Figure 4. Pooled analysis of responders’ proportion for GPPASI 75 (8 w).

Within 12 weeks, we observed a GPPASI 75 responder proportion of 66% (95% CI 50%-80%) among 178 patients, including 53% (95% CI 39%-66%) for patients treated by IL-36 targeted biologics, 74% (95% CI 62%-85%) for those treated by IL-17 targeted biologics (Figure 5). The Egger test for publication bias indicated no evidence of bias (P = 0.79).

Figure 5

Figure 5. Pooled analysis of responders’ proportion for GPPASI 75 (12 w).

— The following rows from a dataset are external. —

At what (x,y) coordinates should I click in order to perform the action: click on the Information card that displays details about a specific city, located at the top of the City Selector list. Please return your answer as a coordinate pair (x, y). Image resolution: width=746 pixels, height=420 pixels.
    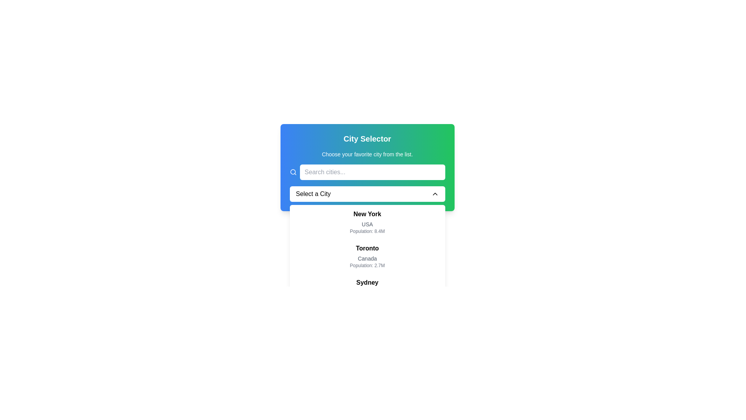
    Looking at the image, I should click on (367, 222).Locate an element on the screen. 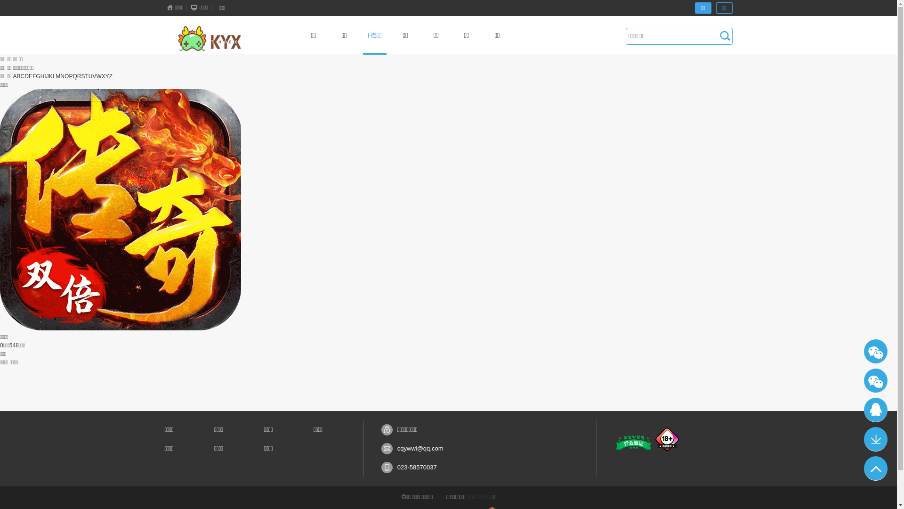 The image size is (904, 509). 'Y' is located at coordinates (107, 76).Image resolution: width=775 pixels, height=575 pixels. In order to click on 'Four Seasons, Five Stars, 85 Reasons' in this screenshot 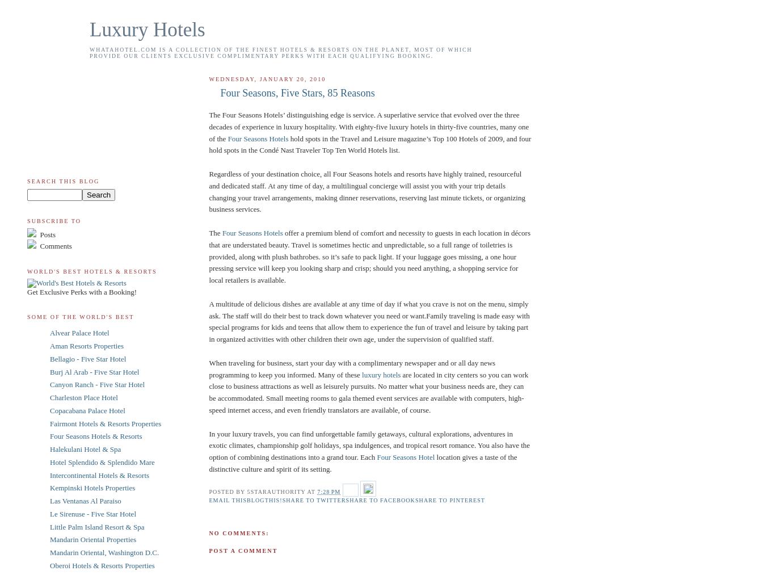, I will do `click(297, 92)`.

And we observed a GPPASI 90 responder proportion of 1% (95% CI 0%-4%) among 123 patients within 2 weeks, 16% (95% CI 7%-28%) among 123 patients within 4 weeks, 36% (95% CI 23%-50%) among 123 patients within 8 weeks, 50% (95% CI 34%-67%) among 172 patients within 12 weeks. As for GPPASI 100, we observed a responder proportion of 0% (95% CI 0%-2%) among 123 patients within 2 weeks, 1% (95% CI 0%-5%) among 123 patients within 4 weeks, 4% (95% CI 0%-12%) among 123 patients within 8 weeks, 9% (95% CI 1%-20%) among 164 patients within 12 weeks.

3.4 GPPGA (0, 1)

Treatment success was defined as achieving a GPPGA score of 0 or 1. Within 2 weeks, we observed a responder proportion of 16% (95% CI 0%-47%) among 114 patients, including 55% (95% CI 41%-68%) for patients treated by IL-36 targeted biologics, 0% (95% CI 0%-22%) for those treated by TNF-α targeted biologics, 0% (95% CI 0%-21%) for those treated by IL-23 targeted biologics, 7% (95% CI 0-51%) for those treated by IL-17 targeted biologics (Figure 6). The Egger test for publication bias indicated no evidence of bias (P = 0.52).

Figure 6

Figure 6. Pooled analysis of responders’ proportion for GPPGA (0, 1) (2 w).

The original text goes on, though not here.